Hello, and welcome to this lesson on univariate statistical tests for feature selection in machine learning. The efficient handling of dataset features can drastically impact your machine learning model's performance. We strive to improve our model's accuracy, reduce overfitting, and lessen the training time by intelligently choosing the most relevant features. In the journey to achieve this, we will encounter a dominant concept known as univariate selection for feature selection. We will apply SelectKBest
to select the most informative features from our dataset. By the end of this session, you will grasp how to use univariate feature selection in Python and appreciate its strengths and limitations.

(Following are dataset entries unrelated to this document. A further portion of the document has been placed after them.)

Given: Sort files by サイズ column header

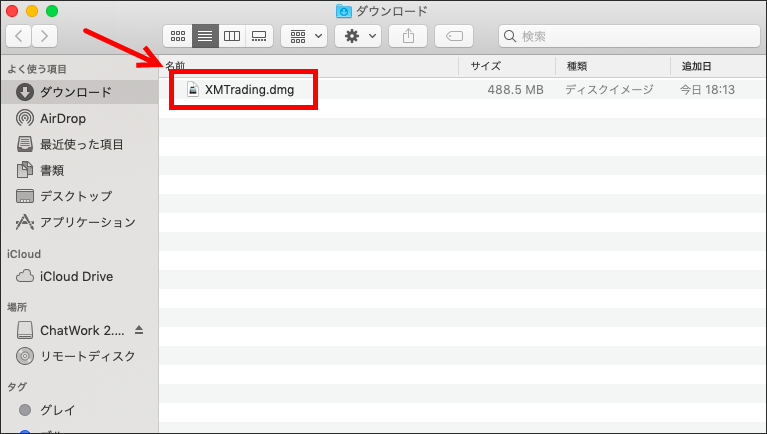Looking at the screenshot, I should coord(485,66).
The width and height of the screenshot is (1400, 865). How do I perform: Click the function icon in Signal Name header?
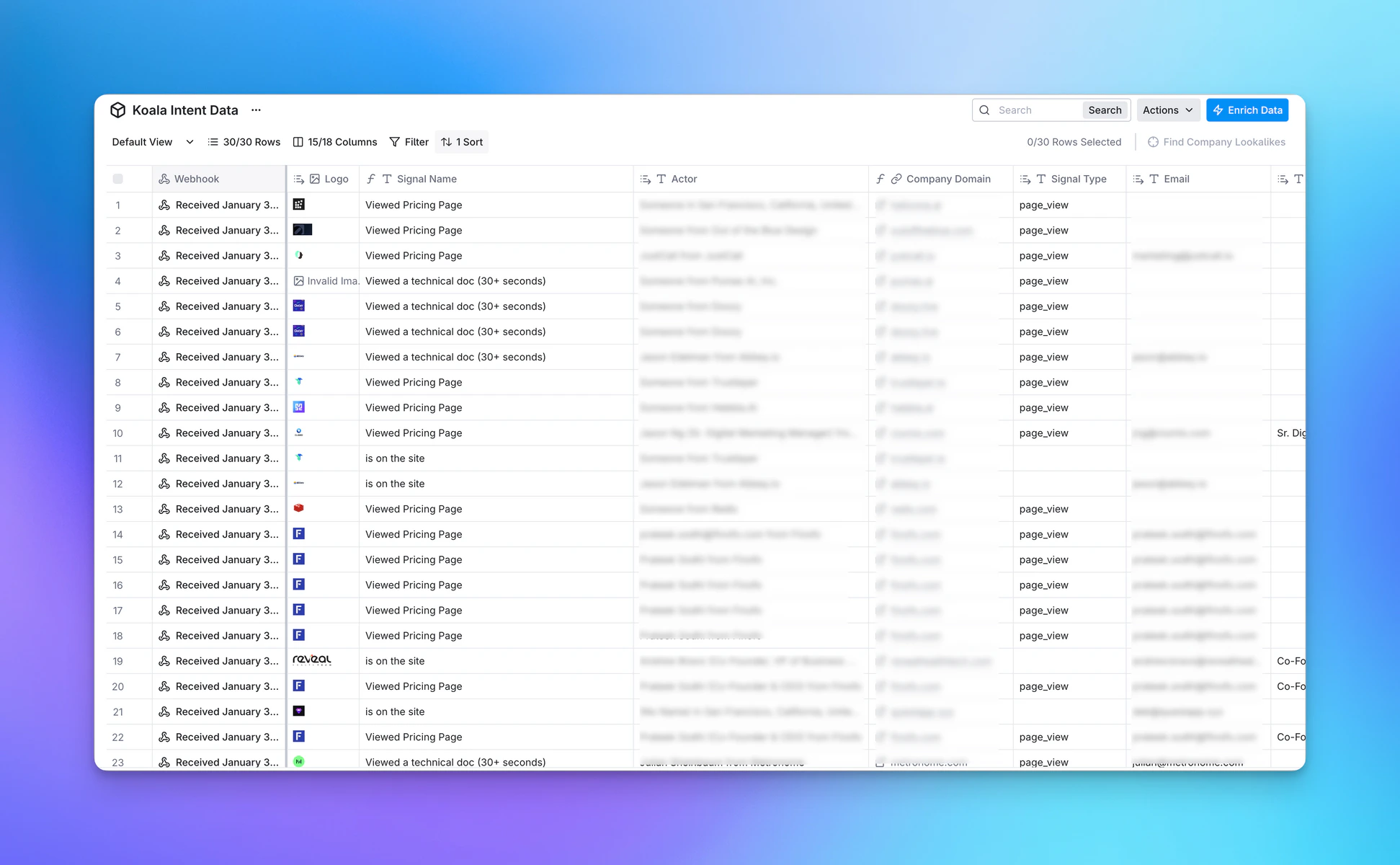click(370, 179)
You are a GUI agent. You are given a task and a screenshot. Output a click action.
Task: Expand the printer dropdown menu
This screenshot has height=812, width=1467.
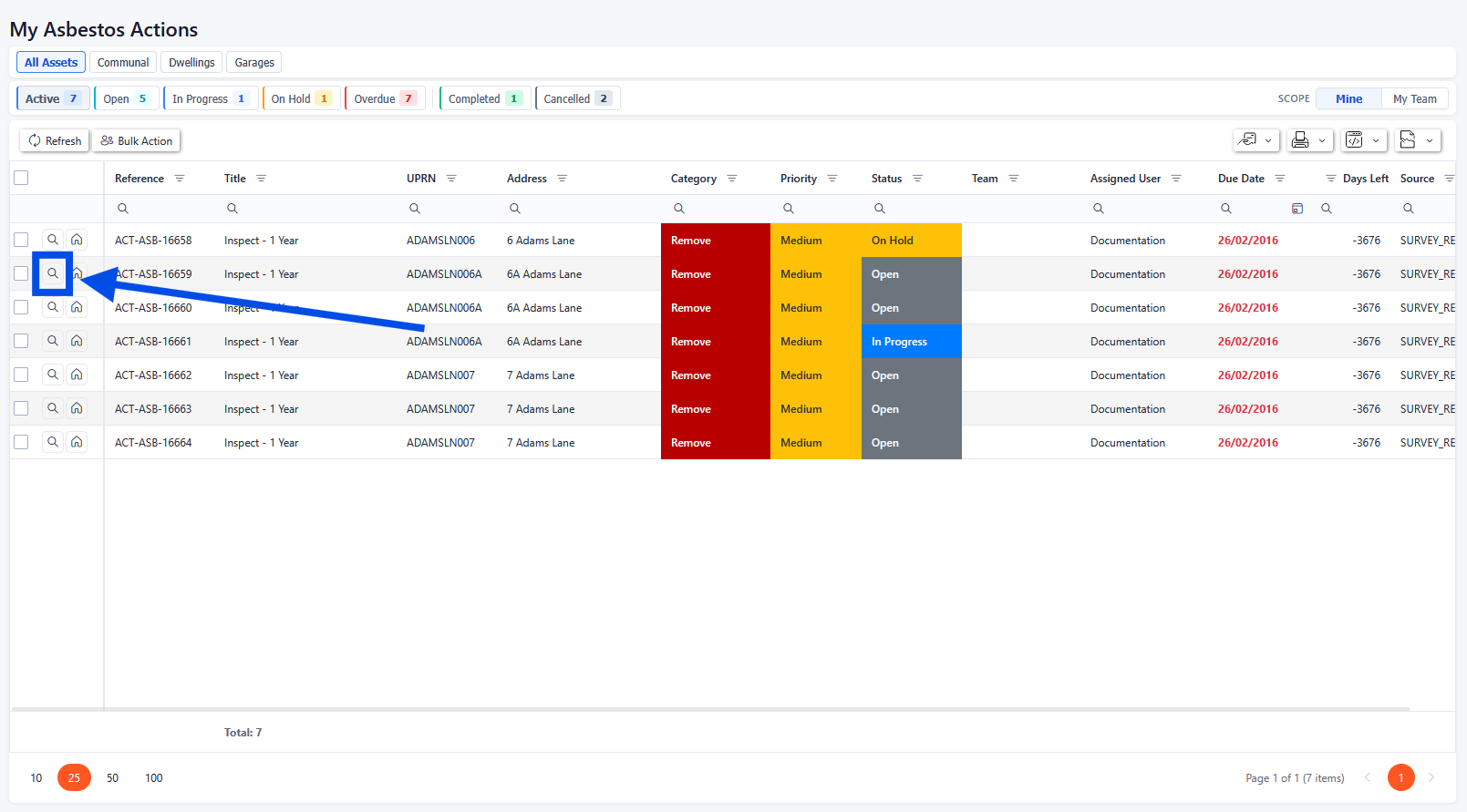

Univariate statistical tests examine each feature independently to determine the strength of the relationship between the feature and the response variable. These tests are simple to run and understand and often provide good intuition about your features. The scikit-learn library provides the SelectKBest
class, which uses a set of statistical tests to select a specific number of features.
The SelectKBest
class simply retains the first 'k' features of X with the highest scores. In this lesson, we'll use the chi-squared statistical test for non-negative features to select ‘k’ best features. The chi-square test is used to determine whether there's a significant difference between the expected frequencies and the observed frequencies in one or more categories of a contingency table.
We'll use the Iris dataset from Fisher's classic 1936 paper, The Use of Multiple Measurements in Taxonomic Problems, as the dataset for this tutorial. The Iris dataset is one of the datasets scikit-learn comes with that do not require the downloading of any file from some external website. It's a beginner-friendly dataset that contains measurements for 150 iris flowers from three different species.